Entries provided —
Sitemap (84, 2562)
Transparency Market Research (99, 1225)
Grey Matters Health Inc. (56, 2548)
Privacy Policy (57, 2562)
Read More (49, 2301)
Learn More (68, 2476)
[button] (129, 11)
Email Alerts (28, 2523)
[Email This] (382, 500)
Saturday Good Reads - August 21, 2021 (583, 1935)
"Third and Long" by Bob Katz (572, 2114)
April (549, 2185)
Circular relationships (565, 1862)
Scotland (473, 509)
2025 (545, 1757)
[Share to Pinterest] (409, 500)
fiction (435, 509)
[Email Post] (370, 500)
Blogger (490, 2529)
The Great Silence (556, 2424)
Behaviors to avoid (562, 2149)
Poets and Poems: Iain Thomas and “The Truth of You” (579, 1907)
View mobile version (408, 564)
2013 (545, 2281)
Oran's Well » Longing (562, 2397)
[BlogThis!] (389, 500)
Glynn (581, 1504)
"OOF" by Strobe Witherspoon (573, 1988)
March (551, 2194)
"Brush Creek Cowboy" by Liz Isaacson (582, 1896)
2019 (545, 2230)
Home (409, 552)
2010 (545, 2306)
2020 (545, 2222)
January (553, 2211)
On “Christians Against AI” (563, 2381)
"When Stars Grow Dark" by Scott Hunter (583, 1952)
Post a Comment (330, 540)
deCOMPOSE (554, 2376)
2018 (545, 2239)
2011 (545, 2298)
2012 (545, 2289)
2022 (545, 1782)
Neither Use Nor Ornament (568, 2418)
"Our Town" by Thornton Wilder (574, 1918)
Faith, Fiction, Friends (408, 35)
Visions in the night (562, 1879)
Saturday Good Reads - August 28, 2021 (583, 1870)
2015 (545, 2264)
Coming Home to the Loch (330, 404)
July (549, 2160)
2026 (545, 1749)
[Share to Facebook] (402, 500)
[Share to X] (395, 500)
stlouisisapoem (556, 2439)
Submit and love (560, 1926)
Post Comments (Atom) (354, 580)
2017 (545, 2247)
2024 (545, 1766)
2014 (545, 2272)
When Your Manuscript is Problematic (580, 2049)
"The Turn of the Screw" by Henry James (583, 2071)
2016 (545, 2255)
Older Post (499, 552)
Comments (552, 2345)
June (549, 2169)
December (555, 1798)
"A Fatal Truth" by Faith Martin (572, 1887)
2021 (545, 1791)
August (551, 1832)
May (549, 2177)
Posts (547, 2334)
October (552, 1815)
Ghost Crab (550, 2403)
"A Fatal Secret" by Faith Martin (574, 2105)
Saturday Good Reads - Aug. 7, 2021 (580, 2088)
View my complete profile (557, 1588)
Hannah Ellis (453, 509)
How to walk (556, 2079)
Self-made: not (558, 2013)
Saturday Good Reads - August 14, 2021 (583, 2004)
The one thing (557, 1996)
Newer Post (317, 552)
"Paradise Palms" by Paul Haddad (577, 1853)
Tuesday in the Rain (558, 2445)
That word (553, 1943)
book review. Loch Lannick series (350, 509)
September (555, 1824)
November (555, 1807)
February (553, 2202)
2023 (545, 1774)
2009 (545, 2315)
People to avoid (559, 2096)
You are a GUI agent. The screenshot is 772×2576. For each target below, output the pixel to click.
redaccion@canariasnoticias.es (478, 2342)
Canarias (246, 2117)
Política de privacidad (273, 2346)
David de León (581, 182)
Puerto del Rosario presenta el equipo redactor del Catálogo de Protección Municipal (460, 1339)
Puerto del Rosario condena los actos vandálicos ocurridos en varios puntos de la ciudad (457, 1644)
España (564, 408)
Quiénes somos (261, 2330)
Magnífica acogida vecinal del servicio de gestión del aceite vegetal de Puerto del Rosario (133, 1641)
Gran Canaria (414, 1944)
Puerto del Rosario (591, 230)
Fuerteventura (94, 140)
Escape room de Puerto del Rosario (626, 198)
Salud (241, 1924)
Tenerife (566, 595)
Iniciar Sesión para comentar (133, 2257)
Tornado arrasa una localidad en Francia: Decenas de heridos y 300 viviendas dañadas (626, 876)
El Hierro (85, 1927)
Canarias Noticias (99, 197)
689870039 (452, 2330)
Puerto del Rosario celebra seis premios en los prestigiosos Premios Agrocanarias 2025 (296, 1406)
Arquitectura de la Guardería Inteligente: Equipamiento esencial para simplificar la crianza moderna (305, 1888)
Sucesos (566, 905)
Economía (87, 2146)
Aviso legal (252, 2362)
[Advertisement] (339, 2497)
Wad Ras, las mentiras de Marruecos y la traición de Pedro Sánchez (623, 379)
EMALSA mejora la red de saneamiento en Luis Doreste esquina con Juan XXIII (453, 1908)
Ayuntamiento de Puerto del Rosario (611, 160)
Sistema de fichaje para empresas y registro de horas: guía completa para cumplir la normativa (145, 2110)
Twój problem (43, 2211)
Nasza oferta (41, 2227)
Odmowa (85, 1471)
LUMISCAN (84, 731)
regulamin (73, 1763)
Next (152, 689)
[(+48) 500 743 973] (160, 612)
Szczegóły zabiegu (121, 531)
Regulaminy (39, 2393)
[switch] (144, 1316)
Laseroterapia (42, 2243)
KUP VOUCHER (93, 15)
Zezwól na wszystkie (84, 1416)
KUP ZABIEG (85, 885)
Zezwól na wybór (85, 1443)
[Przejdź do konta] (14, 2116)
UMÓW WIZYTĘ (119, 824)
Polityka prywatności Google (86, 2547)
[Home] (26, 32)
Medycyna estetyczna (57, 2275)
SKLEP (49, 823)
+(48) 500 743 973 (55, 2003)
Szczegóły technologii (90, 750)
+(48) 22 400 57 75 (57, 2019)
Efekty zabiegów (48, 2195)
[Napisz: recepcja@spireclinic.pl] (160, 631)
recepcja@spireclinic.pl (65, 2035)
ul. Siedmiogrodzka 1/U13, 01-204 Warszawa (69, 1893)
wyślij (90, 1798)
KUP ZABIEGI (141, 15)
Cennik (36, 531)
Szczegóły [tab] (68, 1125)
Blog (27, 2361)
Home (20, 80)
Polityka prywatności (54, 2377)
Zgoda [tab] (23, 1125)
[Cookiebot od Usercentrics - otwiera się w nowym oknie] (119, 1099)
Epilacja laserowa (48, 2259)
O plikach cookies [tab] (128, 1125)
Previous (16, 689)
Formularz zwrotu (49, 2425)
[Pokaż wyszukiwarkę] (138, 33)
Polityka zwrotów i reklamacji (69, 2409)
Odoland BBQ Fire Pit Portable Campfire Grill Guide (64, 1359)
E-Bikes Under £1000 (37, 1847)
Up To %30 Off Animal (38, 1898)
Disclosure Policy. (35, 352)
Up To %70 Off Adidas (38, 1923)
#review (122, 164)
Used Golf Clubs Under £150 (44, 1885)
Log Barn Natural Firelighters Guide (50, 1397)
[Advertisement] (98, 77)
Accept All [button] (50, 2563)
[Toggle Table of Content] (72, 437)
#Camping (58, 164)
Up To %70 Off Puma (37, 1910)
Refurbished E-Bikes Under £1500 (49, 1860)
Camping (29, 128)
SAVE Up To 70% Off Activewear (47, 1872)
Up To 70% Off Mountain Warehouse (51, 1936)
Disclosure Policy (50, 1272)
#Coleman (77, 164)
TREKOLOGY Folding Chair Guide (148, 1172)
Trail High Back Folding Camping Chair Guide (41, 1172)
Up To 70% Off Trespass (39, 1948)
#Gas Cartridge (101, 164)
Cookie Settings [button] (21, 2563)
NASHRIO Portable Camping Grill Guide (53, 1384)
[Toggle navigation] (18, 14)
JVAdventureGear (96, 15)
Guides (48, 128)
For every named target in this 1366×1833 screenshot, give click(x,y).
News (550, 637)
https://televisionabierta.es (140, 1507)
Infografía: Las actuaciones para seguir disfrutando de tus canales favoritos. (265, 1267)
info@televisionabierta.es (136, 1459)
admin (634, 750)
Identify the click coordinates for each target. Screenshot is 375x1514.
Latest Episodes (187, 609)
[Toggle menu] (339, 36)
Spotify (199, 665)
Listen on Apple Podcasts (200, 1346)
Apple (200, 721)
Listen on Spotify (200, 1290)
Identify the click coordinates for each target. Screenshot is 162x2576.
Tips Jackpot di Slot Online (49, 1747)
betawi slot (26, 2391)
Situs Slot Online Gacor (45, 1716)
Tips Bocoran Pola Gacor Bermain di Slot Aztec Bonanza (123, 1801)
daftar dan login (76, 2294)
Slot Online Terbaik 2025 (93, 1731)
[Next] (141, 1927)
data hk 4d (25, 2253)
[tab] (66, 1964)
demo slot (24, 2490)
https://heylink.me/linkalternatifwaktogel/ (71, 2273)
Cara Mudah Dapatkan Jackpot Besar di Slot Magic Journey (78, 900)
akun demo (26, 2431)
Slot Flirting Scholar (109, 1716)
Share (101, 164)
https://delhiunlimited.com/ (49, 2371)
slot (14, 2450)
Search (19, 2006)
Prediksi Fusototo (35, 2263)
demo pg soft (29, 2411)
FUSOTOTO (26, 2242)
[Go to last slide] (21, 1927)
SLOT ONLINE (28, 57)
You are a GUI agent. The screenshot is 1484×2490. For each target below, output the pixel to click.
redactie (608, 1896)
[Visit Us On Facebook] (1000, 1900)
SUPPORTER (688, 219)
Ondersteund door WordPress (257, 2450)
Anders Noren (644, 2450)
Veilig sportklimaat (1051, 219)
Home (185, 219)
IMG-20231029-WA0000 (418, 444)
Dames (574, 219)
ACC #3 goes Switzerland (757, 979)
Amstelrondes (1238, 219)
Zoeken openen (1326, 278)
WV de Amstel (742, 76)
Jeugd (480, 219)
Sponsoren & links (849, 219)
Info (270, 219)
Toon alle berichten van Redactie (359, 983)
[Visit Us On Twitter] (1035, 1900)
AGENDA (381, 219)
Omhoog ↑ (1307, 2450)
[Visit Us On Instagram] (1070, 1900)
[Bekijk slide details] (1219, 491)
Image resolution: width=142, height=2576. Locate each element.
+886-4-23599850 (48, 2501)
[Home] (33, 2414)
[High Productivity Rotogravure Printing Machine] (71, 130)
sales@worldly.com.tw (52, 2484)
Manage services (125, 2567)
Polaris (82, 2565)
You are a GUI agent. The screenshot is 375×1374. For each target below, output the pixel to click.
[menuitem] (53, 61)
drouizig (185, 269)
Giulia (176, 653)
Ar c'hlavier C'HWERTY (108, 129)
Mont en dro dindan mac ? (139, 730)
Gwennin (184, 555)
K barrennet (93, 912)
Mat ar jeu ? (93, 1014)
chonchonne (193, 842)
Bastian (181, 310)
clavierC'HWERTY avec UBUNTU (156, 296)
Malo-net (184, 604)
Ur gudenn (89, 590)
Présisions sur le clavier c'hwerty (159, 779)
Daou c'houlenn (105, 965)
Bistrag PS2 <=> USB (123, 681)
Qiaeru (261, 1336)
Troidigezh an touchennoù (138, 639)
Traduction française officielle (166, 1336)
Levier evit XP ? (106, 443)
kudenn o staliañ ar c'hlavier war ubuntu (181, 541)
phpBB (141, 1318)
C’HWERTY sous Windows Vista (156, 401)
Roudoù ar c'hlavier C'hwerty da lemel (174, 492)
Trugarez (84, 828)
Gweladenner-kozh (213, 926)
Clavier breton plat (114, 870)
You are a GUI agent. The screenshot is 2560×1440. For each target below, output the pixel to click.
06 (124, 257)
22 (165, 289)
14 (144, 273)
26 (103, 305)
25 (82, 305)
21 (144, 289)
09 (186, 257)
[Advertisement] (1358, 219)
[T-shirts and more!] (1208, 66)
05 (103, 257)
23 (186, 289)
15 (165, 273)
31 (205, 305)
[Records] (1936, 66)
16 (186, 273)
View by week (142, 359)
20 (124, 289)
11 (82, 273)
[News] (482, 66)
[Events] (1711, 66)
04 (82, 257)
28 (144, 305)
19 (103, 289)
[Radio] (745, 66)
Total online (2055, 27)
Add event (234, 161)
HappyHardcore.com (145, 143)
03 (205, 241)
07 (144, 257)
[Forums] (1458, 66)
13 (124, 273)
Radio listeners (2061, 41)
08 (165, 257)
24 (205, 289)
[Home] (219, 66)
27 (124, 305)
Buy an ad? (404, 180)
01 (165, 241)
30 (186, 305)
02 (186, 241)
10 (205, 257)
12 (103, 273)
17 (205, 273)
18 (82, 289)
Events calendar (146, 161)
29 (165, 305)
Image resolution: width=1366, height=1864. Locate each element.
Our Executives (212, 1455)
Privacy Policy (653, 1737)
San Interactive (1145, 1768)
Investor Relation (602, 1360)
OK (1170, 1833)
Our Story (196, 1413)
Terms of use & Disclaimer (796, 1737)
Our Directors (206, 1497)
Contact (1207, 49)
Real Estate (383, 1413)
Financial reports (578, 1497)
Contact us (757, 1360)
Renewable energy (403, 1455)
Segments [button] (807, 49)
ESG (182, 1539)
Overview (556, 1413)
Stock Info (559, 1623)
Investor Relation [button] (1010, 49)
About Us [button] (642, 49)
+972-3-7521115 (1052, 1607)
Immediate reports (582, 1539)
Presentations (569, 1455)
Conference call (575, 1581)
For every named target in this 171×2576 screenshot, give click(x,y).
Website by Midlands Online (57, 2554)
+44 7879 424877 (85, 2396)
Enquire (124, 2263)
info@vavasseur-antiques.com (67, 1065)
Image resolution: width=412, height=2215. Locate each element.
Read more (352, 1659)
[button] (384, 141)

Exercise requirements — Retype only the lines above between the line with "Ayuntamiento de Puerto del Rosario (611, 160)" and the line with "#review (122, 164)", counting those two lines as well, and keep every character as it is.

Written response —
Ayuntamiento de Puerto del Rosario (611, 160)
Sistema de fichaje para empresas y registro de horas: guía completa para cumplir la normativa (145, 2110)
Twój problem (43, 2211)
Nasza oferta (41, 2227)
Odmowa (85, 1471)
LUMISCAN (84, 731)
regulamin (73, 1763)
Next (152, 689)
[(+48) 500 743 973] (160, 612)
Szczegóły zabiegu (121, 531)
Regulaminy (39, 2393)
[switch] (144, 1316)
Laseroterapia (42, 2243)
KUP VOUCHER (93, 15)
Zezwól na wszystkie (84, 1416)
KUP ZABIEG (85, 885)
Zezwól na wybór (85, 1443)
[Przejdź do konta] (14, 2116)
UMÓW WIZYTĘ (119, 824)
Polityka prywatności Google (86, 2547)
[Home] (26, 32)
Medycyna estetyczna (57, 2275)
SKLEP (49, 823)
+(48) 500 743 973 (55, 2003)
Szczegóły technologii (90, 750)
+(48) 22 400 57 75 (57, 2019)
Efekty zabiegów (48, 2195)
[Napisz: recepcja@spireclinic.pl] (160, 631)
recepcja@spireclinic.pl (65, 2035)
ul. Siedmiogrodzka 1/U13, 01-204 Warszawa (69, 1893)
wyślij (90, 1798)
KUP ZABIEGI (141, 15)
Cennik (36, 531)
Szczegóły [tab] (68, 1125)
Blog (27, 2361)
Home (20, 80)
Polityka prywatności (54, 2377)
Zgoda [tab] (23, 1125)
[Cookiebot od Usercentrics - otwiera się w nowym oknie] (119, 1099)
Epilacja laserowa (48, 2259)
O plikach cookies [tab] (128, 1125)
Previous (16, 689)
Formularz zwrotu (49, 2425)
[Pokaż wyszukiwarkę] (138, 33)
Polityka zwrotów i reklamacji (69, 2409)
Odoland BBQ Fire Pit Portable Campfire Grill Guide (64, 1359)
E-Bikes Under £1000 (37, 1847)
Up To %30 Off Animal (38, 1898)
Disclosure Policy. (35, 352)
Up To %70 Off Adidas (38, 1923)
#review (122, 164)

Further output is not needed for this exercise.